The Sentiment Analysis function provides two way of analysing the text:
- At a Sentence level
- Looks are certain Aspects of the text. This identifies parts/words/phrase and determines the sentiment for each
Let’s start with the Sentence level Sentiment Analysis with a piece of text containing two sentences with both negative and positive sentiments.
#Sentiment analysis
text = "This hotel was in poor condition and I'd recommend not staying here. There was one helpful member of staff"
text_document = oci.ai_language.models.TextDocument(key="Demo", text=text, language_code="en")
text_doc=oci.ai_language.models.BatchDetectLanguageSentimentsDetails(documents=[text_document])
text_sentiment_resp = ai_language_client.batch_detect_language_sentiments(text_doc, level=["SENTENCE"])
print (text_sentiment_resp.data)
The response object gives us:
{
"documents": [
{
"aspects": [],
"document_scores": {
"Mixed": 0.3458947,
"Negative": 0.41229093,
"Neutral": 0.0061426135,
"Positive": 0.23567174
},
"document_sentiment": "Negative",
"key": "Demo",
"language_code": "en",
"sentences": [
{
"length": 68,
"offset": 0,
"scores": {
"Mixed": 0.17541811,
"Negative": 0.82458186,
"Neutral": 0.0,
"Positive": 0.0
},
"sentiment": "Negative",
"text": "This hotel was in poor condition and I'd recommend not staying here."
},
{
"length": 37,
"offset": 69,
"scores": {
"Mixed": 0.5163713,
"Negative": 0.0,
"Neutral": 0.012285227,
"Positive": 0.4713435
},
"sentiment": "Mixed",
"text": "There was one helpful member of staff"
}
]
}
],
"errors": []
}
There are two parts to this object.
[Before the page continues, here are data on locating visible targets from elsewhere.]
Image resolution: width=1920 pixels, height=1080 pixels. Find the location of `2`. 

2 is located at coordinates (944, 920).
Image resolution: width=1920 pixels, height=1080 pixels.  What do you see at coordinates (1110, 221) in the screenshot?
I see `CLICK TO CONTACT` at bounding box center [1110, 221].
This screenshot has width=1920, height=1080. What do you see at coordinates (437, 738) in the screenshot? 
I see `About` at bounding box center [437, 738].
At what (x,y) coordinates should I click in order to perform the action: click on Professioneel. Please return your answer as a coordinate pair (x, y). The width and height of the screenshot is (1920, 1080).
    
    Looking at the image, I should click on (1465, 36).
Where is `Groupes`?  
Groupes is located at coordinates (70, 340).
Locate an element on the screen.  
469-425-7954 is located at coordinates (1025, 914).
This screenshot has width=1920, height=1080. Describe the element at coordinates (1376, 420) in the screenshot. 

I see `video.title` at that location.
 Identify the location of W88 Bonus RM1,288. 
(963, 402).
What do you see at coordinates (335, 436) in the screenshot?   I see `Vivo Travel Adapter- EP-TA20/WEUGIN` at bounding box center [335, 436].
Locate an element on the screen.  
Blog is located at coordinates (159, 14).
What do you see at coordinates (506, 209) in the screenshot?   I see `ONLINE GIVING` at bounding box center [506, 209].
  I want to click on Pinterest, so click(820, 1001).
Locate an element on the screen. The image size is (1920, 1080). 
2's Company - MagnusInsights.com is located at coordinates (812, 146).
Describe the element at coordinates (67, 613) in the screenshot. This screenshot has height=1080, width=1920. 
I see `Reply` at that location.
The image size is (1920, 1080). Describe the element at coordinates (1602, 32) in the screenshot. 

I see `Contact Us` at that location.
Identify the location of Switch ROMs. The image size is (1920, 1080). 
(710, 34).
The first part gives us the overall Sentiment for the text, along with the confidence scores for all possible sentiments. The second part of the object breaks the test into individual sentences and gives the Sentiment and confidence scores for the sentence. Overall, the text used in “Negative” with a confidence score of 0.41229093. When we look at the sentences, we can see the first sentence is “Negative” and the second sentence is “Mixed”.
When we switch to using Aspect we can see the difference in the response.
text_sentiment_resp = ai_language_client.batch_detect_language_sentiments(text_doc, level=["ASPECT"])
print (text_sentiment_resp.data)
The response object gives us:
{
"documents": [
{
"aspects": [
{
"length": 5,
"offset": 5,
"scores": {
"Mixed": 0.17299445074935532,
"Negative": 0.8268503302365734,
"Neutral": 0.0,
"Positive": 0.0001552190140712097
},
"sentiment": "Negative",
"text": "hotel"
},
{
"length": 9,
"offset": 23,
"scores": {
"Mixed": 0.0020200687053503,
"Negative": 0.9971282906307877,
"Neutral": 0.0,
"Positive": 0.0008516406638620019
},
"sentiment": "Negative",
"text": "condition"
},
{
"length": 6,
"offset": 91,
"scores": {
"Mixed": 0.0,
"Negative": 0.002300517913679934,
"Neutral": 0.023815747524769032,
"Positive": 0.973883734561551
},
"sentiment": "Positive",
"text": "member"
},
{
"length": 5,
"offset": 101,
"scores": {
"Mixed": 0.10319573538533408,
"Negative": 0.2070680870320537,
"Neutral": 0.0,
"Positive": 0.6897361775826122
},
"sentiment": "Positive",
"text": "staff"
}
],
"document_scores": {},
"document_sentiment": "",
"key": "Demo",
"language_code": "en",
"sentences": []
}
],
"errors": []
}
The different aspects are extracted, and the sentiment for each within the text is determined. What you need to look out for are the labels “text” and “sentiment.